THE TASK:
Please pick out every line in the items below that contains the word "agent", and copy each one in full. Case matters.

--*--

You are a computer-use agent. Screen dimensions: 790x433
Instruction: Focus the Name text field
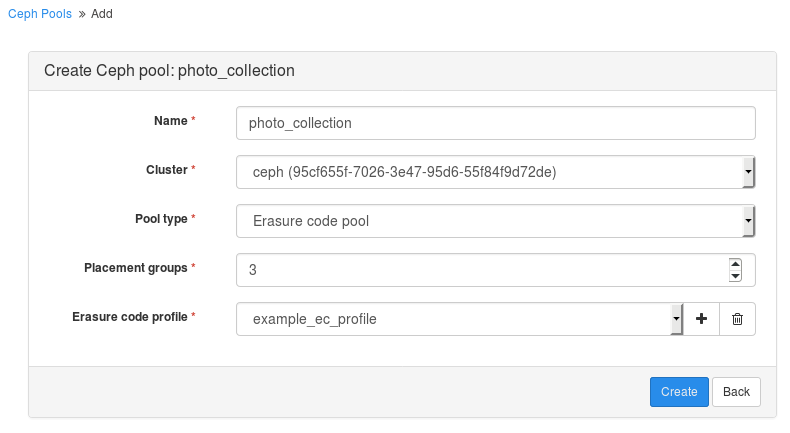(x=495, y=123)
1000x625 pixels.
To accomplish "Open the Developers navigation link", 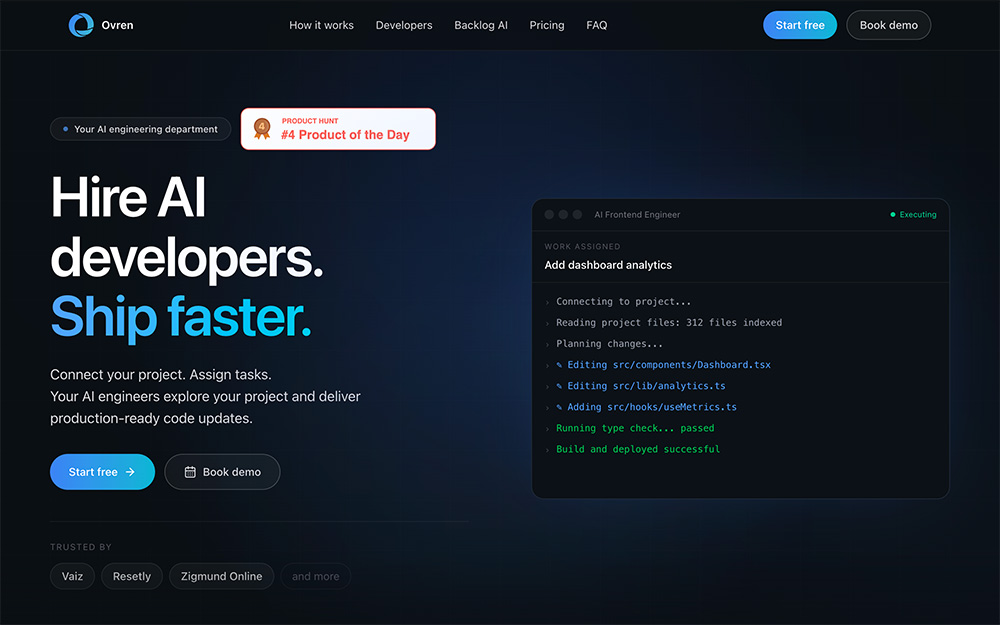I will pyautogui.click(x=404, y=25).
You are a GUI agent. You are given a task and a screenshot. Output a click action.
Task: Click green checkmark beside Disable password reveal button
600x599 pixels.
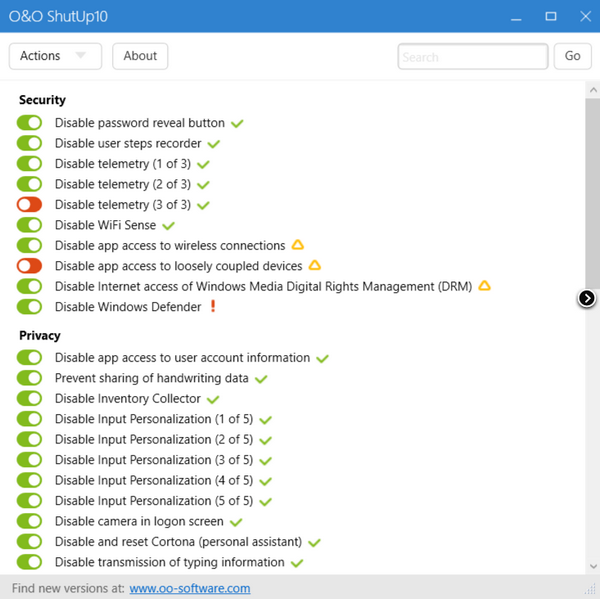pyautogui.click(x=237, y=123)
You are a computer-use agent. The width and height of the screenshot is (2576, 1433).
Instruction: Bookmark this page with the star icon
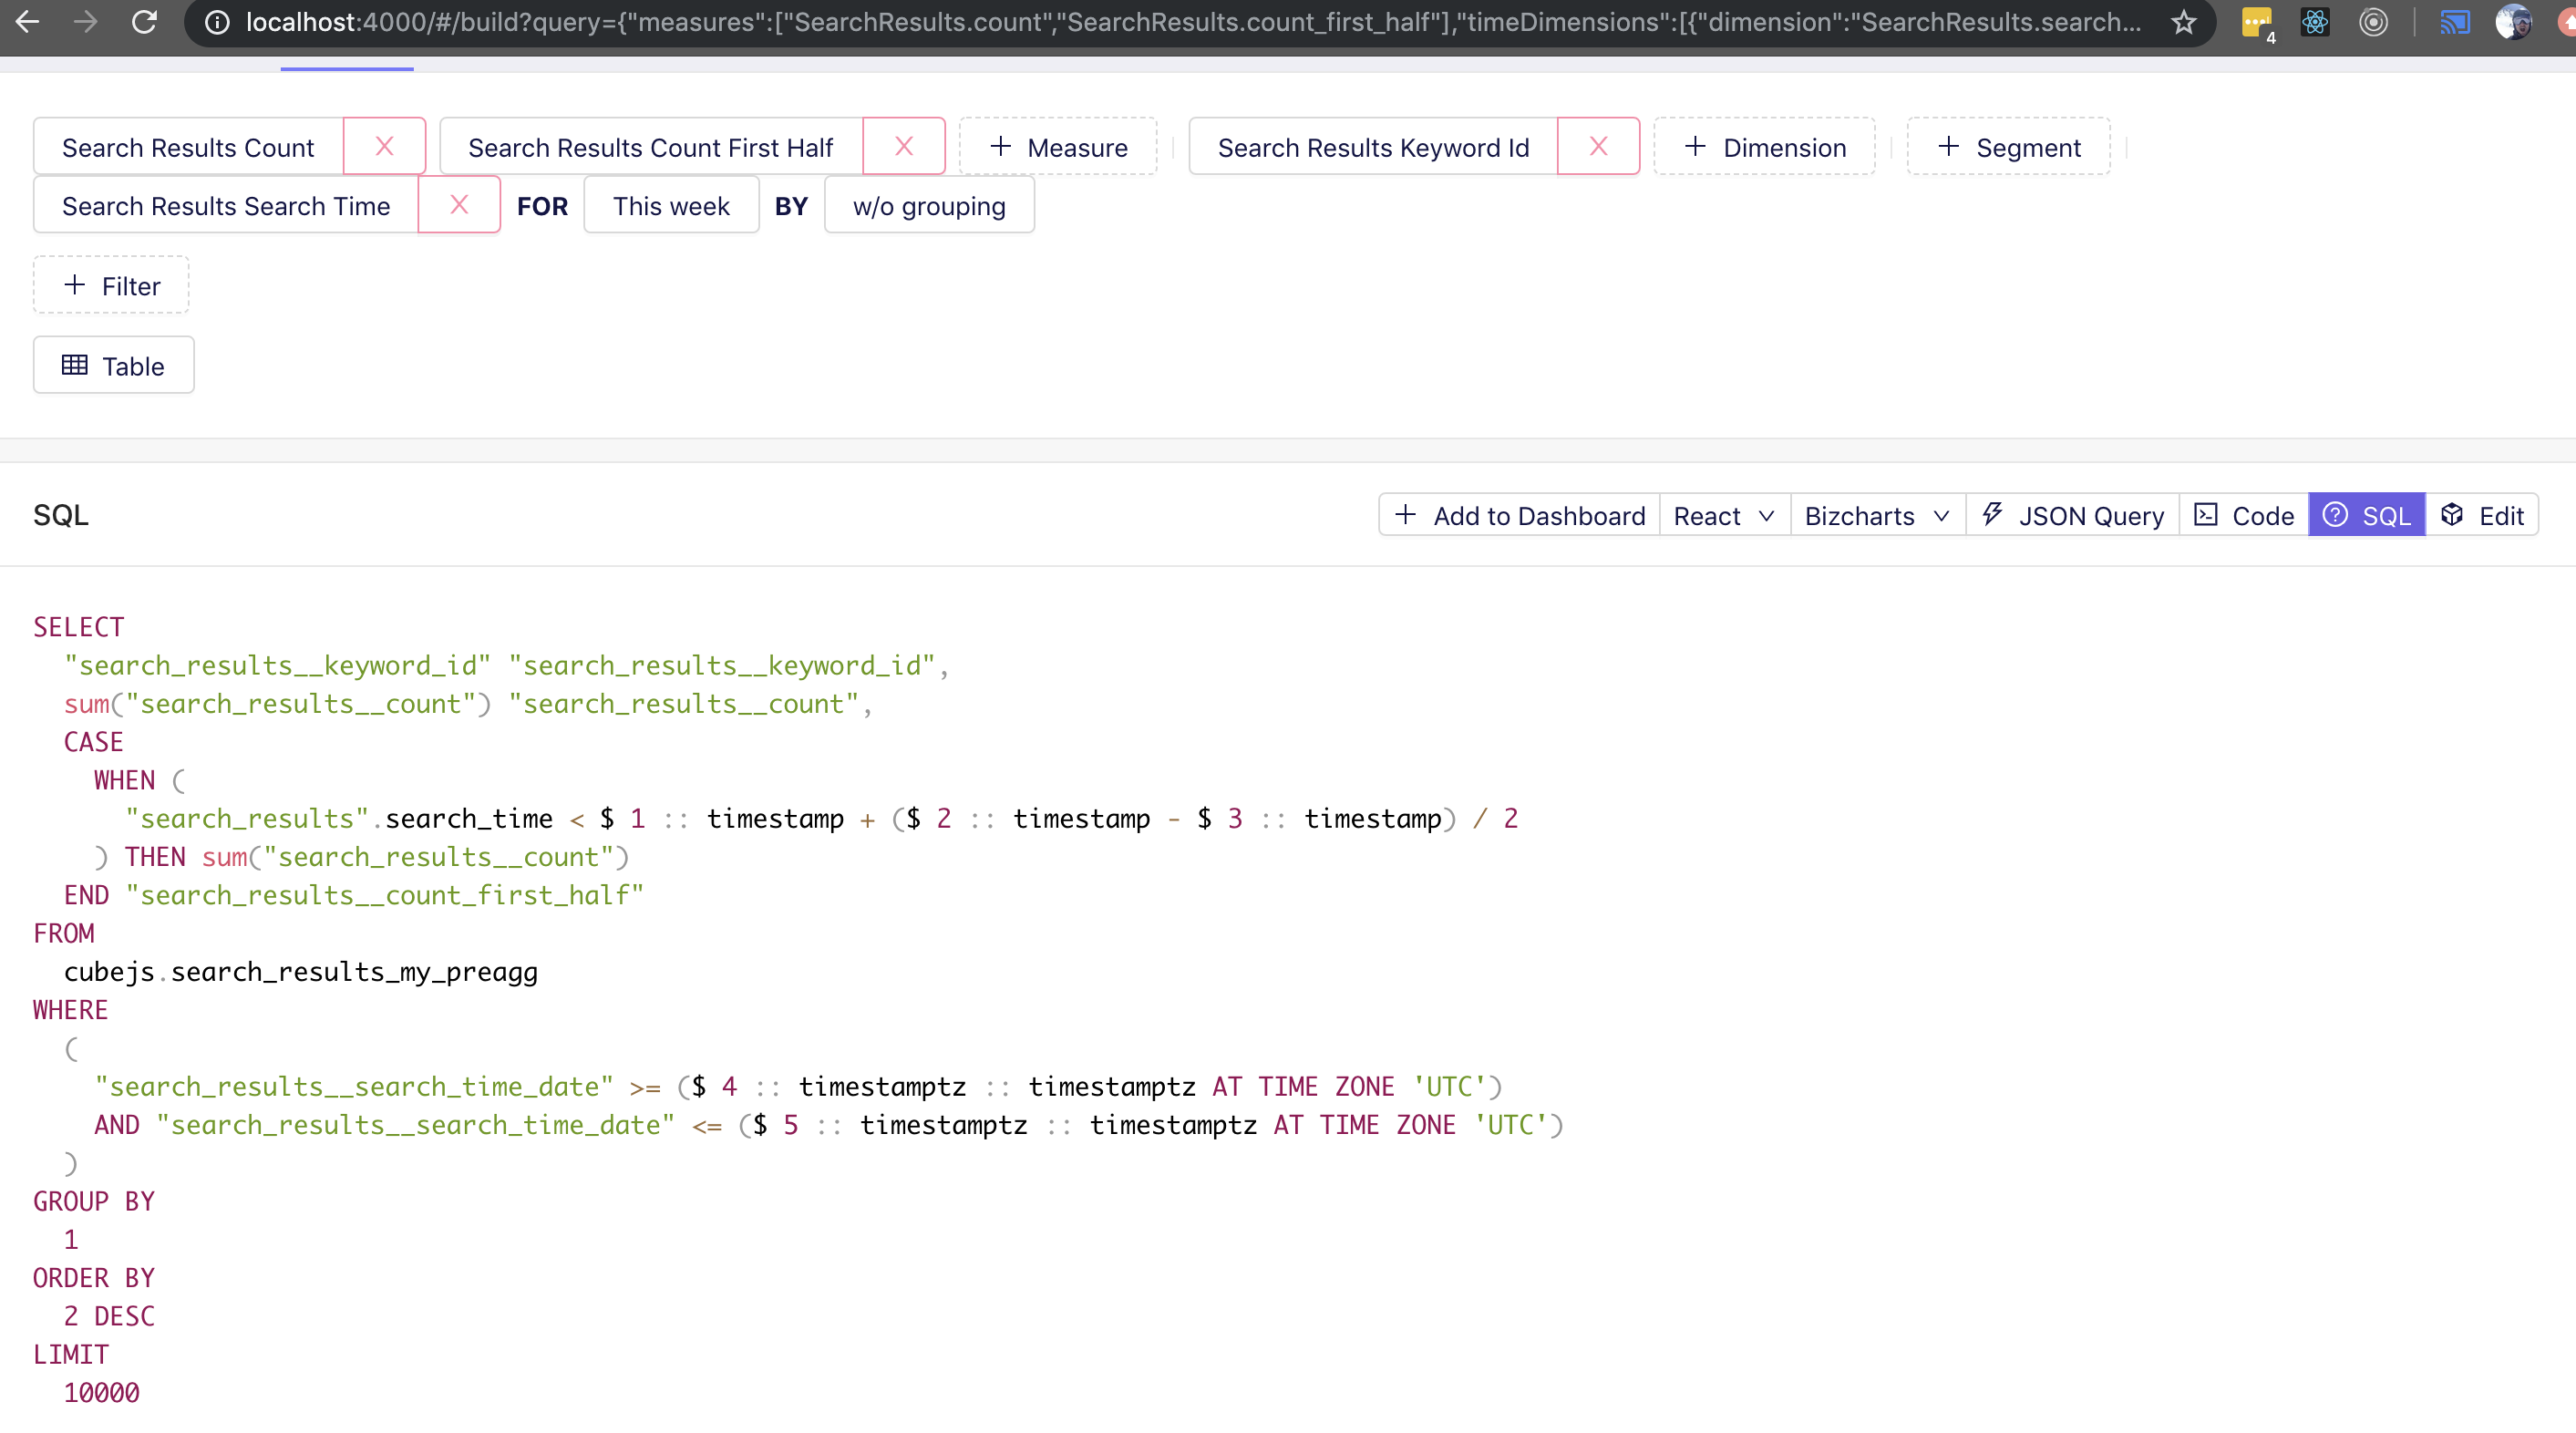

--*--

SOLUTION FOR THIS PROBLEM:
You are a computer-use agent. Screen dimensions: 790x433
You are a GUI agent. You are given a task and a screenshot. Output a click action.
You are a computer-use agent. The width and height of the screenshot is (2576, 1433).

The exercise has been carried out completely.